- **TASK DIRECTIONS**: In the passage on ECS task roles and task placement, which field goes with the binpack type in the recommended second strategy?

- **PASSAGE SHOWN**:
-=-=-=-=-
Config Task Roles (Security)

ECS task roles include Task Role and Task Execution Role. Allow the containers in your task to assume an IAM role to access other AWS Services without having to hardcode AWS Credentials inside the application code. This way ** removes sensitive credentials from your codebase** and eliminates ability of a hacker to access AWS from outside of the private VPC network.

  • Task Execution Role: grant ECS agents permissions to access specific services in AWS when the task is initialized. Send container logs to CloudWatch or pull a container image from Amazon ECR.
  • Task Role: grant task permissions to access specific resources when the task is running. (e.g., S3, WebSocket API, CloudWatch, SNS, SQS, …)

Update task placement strategy (Availability, Cost optimization)

Scale strategy

Task placement strategy is a config of services to specify which container instance is most suitable to place a task when it is scheduled. I recommend using 2 strategies in order. First ** spread** type with "attribute:ecs.availability-zone" field, and the second binpack type with CPU field. ECS will equally place the task in as many availability zones as they can to increase the availability of service. And when they specified the suitable zone, if there is more than one instance running on it. Task will be placed on container instances so as to leave the least amount of unused CPU resource. This strategy minimizes the number of container instances in use, thereby saving costs.
-=-=-=-=-
- **SUPPLIED MATERIAL**:
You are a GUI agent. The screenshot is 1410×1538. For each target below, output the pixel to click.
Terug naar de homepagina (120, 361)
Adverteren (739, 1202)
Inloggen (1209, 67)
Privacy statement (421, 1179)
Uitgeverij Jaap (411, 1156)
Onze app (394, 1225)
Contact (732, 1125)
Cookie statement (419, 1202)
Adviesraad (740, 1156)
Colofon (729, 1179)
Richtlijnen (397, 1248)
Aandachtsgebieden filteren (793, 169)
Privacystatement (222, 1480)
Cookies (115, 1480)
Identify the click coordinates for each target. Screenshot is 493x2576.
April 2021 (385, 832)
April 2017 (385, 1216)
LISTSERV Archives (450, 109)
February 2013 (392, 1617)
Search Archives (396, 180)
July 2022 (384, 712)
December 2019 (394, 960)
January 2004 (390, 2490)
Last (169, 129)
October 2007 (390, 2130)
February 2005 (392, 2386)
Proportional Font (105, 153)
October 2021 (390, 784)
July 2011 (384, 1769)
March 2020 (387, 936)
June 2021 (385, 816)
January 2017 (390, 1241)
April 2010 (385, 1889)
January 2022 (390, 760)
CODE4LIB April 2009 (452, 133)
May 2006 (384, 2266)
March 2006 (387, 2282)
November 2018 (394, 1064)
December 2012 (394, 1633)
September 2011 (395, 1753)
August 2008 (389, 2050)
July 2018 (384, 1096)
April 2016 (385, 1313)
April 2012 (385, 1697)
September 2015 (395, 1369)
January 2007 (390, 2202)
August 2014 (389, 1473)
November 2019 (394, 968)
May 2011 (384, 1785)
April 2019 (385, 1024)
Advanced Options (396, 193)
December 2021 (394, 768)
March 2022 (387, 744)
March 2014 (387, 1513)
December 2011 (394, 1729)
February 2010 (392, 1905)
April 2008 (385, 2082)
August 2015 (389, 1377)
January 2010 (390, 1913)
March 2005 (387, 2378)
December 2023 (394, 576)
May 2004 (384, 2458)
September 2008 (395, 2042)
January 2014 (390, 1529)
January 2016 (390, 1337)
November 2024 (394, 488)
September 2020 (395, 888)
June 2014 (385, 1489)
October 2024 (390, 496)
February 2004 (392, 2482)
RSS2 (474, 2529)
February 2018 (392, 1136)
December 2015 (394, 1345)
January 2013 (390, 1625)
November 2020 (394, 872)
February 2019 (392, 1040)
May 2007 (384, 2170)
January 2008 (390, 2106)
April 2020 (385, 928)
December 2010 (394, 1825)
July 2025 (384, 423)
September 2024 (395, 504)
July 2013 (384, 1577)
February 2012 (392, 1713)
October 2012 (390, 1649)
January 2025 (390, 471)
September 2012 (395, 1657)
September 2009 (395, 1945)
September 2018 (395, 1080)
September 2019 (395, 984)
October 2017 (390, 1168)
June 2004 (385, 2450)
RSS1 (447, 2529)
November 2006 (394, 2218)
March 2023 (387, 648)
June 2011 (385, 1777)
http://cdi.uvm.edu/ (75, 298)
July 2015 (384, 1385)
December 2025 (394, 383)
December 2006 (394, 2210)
-=-=-=-=-
- **EXPECTED ANSWER**: The CPU field.